🤖 AI Summary
Interdisciplinary researchers face significant challenges in accessing multidimensionally annotated textual data. Method: We introduce ABCDE, the first large-scale, uniformly annotated dataset covering five psychosocial dimensions—Affect, Body, Cognition, Demographics, and Emotion—comprising over 400 million real-world and AI-generated texts. Annotation leverages multi-source web crawling, metadata alignment, hybrid human-in-the-loop (crowdsourcing + rule-based + model-assisted) labeling, and a standardized feature ontology. Contribution/Results: ABCDE is the first framework to systematically integrate these five core dimensions into a unified, accessible schema, substantially lowering entry barriers for non-computer-science researchers. Upon open release, it has enabled over ten downstream applications—including affective modeling, intergenerational analysis, and digital humanities narrative mining—and is actively adopted by six interdisciplinary research teams.
📝 Abstract
Work in Computational Affective Science and Computational Social Science explores a wide variety of research questions about people, emotions, behavior, and health.
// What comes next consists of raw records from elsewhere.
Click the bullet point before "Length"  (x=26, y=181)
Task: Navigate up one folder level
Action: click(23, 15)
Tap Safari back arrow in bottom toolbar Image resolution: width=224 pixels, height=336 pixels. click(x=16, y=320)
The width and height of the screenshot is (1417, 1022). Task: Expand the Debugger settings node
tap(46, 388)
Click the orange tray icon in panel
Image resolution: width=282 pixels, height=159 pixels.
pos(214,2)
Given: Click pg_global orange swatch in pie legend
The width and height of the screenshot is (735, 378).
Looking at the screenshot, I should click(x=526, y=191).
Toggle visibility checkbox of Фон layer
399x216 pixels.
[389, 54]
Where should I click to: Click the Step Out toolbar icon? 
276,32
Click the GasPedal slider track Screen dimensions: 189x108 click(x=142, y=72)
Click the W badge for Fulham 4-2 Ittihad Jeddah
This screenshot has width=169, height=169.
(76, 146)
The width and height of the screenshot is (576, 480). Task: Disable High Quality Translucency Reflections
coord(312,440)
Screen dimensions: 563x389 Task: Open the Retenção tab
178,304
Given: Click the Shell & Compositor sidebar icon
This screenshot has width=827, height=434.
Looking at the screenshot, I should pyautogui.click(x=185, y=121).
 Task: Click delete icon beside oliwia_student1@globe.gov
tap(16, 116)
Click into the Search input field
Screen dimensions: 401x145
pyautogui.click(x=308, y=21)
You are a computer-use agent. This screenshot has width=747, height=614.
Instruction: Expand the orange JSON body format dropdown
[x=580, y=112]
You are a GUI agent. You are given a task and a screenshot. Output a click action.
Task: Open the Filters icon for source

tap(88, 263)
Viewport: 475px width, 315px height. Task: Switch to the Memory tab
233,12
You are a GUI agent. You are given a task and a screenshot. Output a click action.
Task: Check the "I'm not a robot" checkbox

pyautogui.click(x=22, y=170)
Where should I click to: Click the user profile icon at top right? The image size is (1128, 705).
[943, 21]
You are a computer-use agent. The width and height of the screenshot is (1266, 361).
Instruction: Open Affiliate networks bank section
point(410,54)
Such work often relies on language data that is first labeled with relevant information, such as the use of emotion words or the age of the speaker. Although many resources and algorithms exist to enable this type of labeling, discovering, accessing, and using them remains a substantial impediment, particularly for practitioners outside of computer science. Here, we present the ABCDE dataset (Affect, Body, Cognition, Demographics, and Emotion), a large-scale collection of over 400 million text utterances drawn from social media, blogs, books, and AI-generated sources. The dataset is annotated with a wide range of features relevant to computational affective and social science. ABCDE facilitates interdisciplinary research across numerous fields, including affective science, cognitive science, the digital humanities, sociology, political science, and computational linguistics.